Depuis 2012, l’opposition est systématiquement ignorée par le président Macky Sall. Ce manque de dialogue politique fait du Sénégal une démocratie plus d’affrontement que de consensus. L’arène politique se transforme en un véritable « ring » où les contradictions se règlent par des forcings, invectives, menaces, emprisonnements, etc.
Le renforcement de la stabilité politique exige un dialogue entre les acteurs politiques. Malheureusement, certains assimilent toujours dialogue politique à l’instauration d’un gouvernement d'union nationale (qui ressemble à un partage du gâteau) ou à un « deal » politique. Le dialogue politique permet plutôt aux acteurs politiques d’avoir des convergences fortes sur des questions supra partisanes. L’institution du statut du Chef de l’opposition tel que prévu par la Constitution de 2001 et proposée par la Commission nationale de réforme des institutions participera à instaurer le dialogue politique.
Apparemment les armes non conventionnelles semblent être bonnes pour le chef de l’Etat en vue de réaliser sa volonté de « réduire l’opposition à sa plus simple expression ». Les différentes initiatives du parti Rewmi et, aujourd’hui, du front de l’opposition significative de former un groupe parlementaire ont toutes connu un échec.
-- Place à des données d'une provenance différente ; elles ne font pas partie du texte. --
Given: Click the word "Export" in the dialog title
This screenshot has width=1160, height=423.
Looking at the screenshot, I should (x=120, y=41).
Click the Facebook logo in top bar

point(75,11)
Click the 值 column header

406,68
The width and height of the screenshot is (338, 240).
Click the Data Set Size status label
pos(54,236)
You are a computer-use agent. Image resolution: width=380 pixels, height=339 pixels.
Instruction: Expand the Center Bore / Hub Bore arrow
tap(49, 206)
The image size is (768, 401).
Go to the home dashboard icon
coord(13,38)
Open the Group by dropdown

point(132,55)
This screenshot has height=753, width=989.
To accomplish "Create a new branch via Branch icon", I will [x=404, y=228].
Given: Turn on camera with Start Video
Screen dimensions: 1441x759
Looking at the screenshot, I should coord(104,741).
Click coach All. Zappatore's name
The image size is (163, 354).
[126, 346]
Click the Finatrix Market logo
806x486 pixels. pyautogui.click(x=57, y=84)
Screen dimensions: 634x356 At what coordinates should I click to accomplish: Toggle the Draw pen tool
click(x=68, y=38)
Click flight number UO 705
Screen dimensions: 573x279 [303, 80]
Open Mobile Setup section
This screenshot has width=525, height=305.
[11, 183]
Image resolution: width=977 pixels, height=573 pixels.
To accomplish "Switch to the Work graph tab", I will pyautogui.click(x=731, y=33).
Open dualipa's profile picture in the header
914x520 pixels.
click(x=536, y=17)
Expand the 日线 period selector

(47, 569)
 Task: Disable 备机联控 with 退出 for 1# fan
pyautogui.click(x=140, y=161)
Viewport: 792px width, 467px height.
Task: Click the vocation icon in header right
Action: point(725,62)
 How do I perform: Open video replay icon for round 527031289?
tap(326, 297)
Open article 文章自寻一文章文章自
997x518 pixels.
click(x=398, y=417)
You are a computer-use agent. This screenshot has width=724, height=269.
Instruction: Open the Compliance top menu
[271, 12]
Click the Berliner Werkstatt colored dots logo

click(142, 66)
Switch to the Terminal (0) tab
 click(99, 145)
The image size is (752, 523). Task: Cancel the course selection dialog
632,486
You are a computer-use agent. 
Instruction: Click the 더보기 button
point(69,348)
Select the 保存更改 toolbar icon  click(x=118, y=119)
Il est très difficile de ne pas y voir un coup de Jarnac du régime. La modification du règlement intérieur de l’Assemblée nationale le 30 juin 2015 portant le nombre de députés exigés pour former un groupe parlementaire de 10 à 15 et interdisant tout député démissionnaire de son groupe de rejoindre un autre déconsolide la démocratie sénégalaise. L’encouragement de la transhumance politique par le Président de la République anéantit la moralisation de la vie politique, principale motivation de ladite modification à en croire à la majorité parlementaire.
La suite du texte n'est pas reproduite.